Problem statement ->
Copy every one of the records below, line by line, without changing a single character.

** Start Supplied data **

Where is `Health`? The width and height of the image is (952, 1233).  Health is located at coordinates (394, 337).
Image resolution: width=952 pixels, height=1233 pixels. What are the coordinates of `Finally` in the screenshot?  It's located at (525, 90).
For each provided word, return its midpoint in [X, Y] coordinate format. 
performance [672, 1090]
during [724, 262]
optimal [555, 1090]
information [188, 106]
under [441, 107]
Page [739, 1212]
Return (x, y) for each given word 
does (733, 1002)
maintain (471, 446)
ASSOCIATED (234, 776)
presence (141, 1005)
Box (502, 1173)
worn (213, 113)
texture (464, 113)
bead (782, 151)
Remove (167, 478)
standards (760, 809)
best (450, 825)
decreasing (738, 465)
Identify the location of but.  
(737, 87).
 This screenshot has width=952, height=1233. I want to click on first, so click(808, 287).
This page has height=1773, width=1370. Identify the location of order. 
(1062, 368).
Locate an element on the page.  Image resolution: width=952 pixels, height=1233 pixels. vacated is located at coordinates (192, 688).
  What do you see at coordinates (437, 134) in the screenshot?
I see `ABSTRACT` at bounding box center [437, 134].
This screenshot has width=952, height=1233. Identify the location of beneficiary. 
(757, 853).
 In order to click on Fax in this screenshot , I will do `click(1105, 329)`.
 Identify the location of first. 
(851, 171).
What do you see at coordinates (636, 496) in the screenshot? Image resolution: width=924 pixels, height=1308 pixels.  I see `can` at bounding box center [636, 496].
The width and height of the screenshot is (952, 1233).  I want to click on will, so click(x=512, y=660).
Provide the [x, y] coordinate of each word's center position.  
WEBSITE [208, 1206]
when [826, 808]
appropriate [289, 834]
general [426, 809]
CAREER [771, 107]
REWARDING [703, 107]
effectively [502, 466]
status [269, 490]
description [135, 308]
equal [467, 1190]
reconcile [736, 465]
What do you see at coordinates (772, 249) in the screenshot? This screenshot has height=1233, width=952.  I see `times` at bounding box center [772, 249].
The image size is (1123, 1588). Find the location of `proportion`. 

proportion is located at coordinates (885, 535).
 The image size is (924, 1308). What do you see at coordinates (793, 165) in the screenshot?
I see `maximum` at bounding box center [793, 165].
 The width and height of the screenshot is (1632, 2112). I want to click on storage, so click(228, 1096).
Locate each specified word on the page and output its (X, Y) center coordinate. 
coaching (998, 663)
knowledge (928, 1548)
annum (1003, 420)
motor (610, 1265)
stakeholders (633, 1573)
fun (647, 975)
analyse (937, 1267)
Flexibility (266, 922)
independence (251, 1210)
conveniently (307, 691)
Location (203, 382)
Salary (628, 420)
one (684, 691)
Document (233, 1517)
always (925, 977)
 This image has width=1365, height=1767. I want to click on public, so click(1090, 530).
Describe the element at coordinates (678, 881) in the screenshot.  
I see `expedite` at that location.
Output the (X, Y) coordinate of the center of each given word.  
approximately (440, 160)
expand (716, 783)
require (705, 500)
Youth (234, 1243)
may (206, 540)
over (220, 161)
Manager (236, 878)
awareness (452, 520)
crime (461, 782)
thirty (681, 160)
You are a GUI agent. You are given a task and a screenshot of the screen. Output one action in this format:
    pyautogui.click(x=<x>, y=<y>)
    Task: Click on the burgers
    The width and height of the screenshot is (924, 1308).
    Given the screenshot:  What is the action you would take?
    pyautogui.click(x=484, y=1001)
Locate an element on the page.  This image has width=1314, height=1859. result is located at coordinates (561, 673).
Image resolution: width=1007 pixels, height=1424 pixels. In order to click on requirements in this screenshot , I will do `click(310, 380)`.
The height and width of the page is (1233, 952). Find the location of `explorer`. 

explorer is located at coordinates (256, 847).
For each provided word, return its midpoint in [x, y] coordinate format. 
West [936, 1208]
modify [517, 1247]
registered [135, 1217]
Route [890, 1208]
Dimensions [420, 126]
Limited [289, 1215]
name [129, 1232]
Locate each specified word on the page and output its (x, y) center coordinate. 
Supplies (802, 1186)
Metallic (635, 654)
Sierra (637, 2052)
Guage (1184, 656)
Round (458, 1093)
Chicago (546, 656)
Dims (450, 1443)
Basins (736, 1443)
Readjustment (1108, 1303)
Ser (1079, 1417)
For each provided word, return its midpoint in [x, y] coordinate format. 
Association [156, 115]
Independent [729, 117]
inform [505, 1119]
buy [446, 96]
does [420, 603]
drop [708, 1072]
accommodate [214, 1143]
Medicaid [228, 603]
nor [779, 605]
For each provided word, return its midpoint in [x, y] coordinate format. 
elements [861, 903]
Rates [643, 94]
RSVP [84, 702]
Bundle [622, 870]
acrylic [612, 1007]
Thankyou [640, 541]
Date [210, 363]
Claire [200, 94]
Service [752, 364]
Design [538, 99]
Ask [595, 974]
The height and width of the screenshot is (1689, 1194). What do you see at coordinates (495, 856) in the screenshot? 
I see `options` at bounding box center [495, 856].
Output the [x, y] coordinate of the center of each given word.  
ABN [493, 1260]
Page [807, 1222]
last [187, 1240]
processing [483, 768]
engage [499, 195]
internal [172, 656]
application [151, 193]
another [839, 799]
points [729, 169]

** End Supplied data **

Reply to the exercise ->
Where is `Health`? The width and height of the image is (952, 1233).  Health is located at coordinates (394, 337).
Image resolution: width=952 pixels, height=1233 pixels. What are the coordinates of `Finally` in the screenshot?  It's located at (525, 90).
For each provided word, return its midpoint in [X, Y] coordinate format. 
performance [672, 1090]
during [724, 262]
optimal [555, 1090]
information [188, 106]
under [441, 107]
Page [739, 1212]
Return (x, y) for each given word 
does (733, 1002)
maintain (471, 446)
ASSOCIATED (234, 776)
presence (141, 1005)
Box (502, 1173)
worn (213, 113)
texture (464, 113)
bead (782, 151)
Remove (167, 478)
standards (760, 809)
best (450, 825)
decreasing (738, 465)
Identify the location of but.  
(737, 87).
 This screenshot has width=952, height=1233. I want to click on first, so click(808, 287).
This page has height=1773, width=1370. Identify the location of order. 
(1062, 368).
Locate an element on the page.  Image resolution: width=952 pixels, height=1233 pixels. vacated is located at coordinates (192, 688).
  What do you see at coordinates (437, 134) in the screenshot?
I see `ABSTRACT` at bounding box center [437, 134].
This screenshot has width=952, height=1233. Identify the location of beneficiary. 
(757, 853).
 In order to click on Fax in this screenshot , I will do `click(1105, 329)`.
 Identify the location of first. 
(851, 171).
What do you see at coordinates (636, 496) in the screenshot? Image resolution: width=924 pixels, height=1308 pixels.  I see `can` at bounding box center [636, 496].
The width and height of the screenshot is (952, 1233).  I want to click on will, so click(x=512, y=660).
Provide the [x, y] coordinate of each word's center position.  
WEBSITE [208, 1206]
when [826, 808]
appropriate [289, 834]
general [426, 809]
CAREER [771, 107]
REWARDING [703, 107]
effectively [502, 466]
status [269, 490]
description [135, 308]
equal [467, 1190]
reconcile [736, 465]
What do you see at coordinates (772, 249) in the screenshot? This screenshot has height=1233, width=952.  I see `times` at bounding box center [772, 249].
The image size is (1123, 1588). Find the location of `proportion`. 

proportion is located at coordinates (885, 535).
 The image size is (924, 1308). What do you see at coordinates (793, 165) in the screenshot?
I see `maximum` at bounding box center [793, 165].
 The width and height of the screenshot is (1632, 2112). I want to click on storage, so click(228, 1096).
Locate each specified word on the page and output its (X, Y) center coordinate. 
coaching (998, 663)
knowledge (928, 1548)
annum (1003, 420)
motor (610, 1265)
stakeholders (633, 1573)
fun (647, 975)
analyse (937, 1267)
Flexibility (266, 922)
independence (251, 1210)
conveniently (307, 691)
Location (203, 382)
Salary (628, 420)
one (684, 691)
Document (233, 1517)
always (925, 977)
 This image has width=1365, height=1767. I want to click on public, so click(1090, 530).
Describe the element at coordinates (678, 881) in the screenshot.  
I see `expedite` at that location.
Output the (X, Y) coordinate of the center of each given word.  
approximately (440, 160)
expand (716, 783)
require (705, 500)
Youth (234, 1243)
may (206, 540)
over (220, 161)
Manager (236, 878)
awareness (452, 520)
crime (461, 782)
thirty (681, 160)
You are a GUI agent. You are given a task and a screenshot of the screen. Output one action in this format:
    pyautogui.click(x=<x>, y=<y>)
    Task: Click on the burgers
    The width and height of the screenshot is (924, 1308).
    Given the screenshot:  What is the action you would take?
    pyautogui.click(x=484, y=1001)
Locate an element on the page.  This image has width=1314, height=1859. result is located at coordinates (561, 673).
Image resolution: width=1007 pixels, height=1424 pixels. In order to click on requirements in this screenshot , I will do `click(310, 380)`.
The height and width of the page is (1233, 952). Find the location of `explorer`. 

explorer is located at coordinates (256, 847).
For each provided word, return its midpoint in [x, y] coordinate format. 
West [936, 1208]
modify [517, 1247]
registered [135, 1217]
Route [890, 1208]
Dimensions [420, 126]
Limited [289, 1215]
name [129, 1232]
Locate each specified word on the page and output its (x, y) center coordinate. 
Supplies (802, 1186)
Metallic (635, 654)
Sierra (637, 2052)
Guage (1184, 656)
Round (458, 1093)
Chicago (546, 656)
Dims (450, 1443)
Basins (736, 1443)
Readjustment (1108, 1303)
Ser (1079, 1417)
For each provided word, return its midpoint in [x, y] coordinate format. 
Association [156, 115]
Independent [729, 117]
inform [505, 1119]
buy [446, 96]
does [420, 603]
drop [708, 1072]
accommodate [214, 1143]
Medicaid [228, 603]
nor [779, 605]
For each provided word, return its midpoint in [x, y] coordinate format. 
elements [861, 903]
Rates [643, 94]
RSVP [84, 702]
Bundle [622, 870]
acrylic [612, 1007]
Thankyou [640, 541]
Date [210, 363]
Claire [200, 94]
Service [752, 364]
Design [538, 99]
Ask [595, 974]
The height and width of the screenshot is (1689, 1194). What do you see at coordinates (495, 856) in the screenshot? 
I see `options` at bounding box center [495, 856].
Output the [x, y] coordinate of the center of each given word.  
ABN [493, 1260]
Page [807, 1222]
last [187, 1240]
processing [483, 768]
engage [499, 195]
internal [172, 656]
application [151, 193]
another [839, 799]
points [729, 169]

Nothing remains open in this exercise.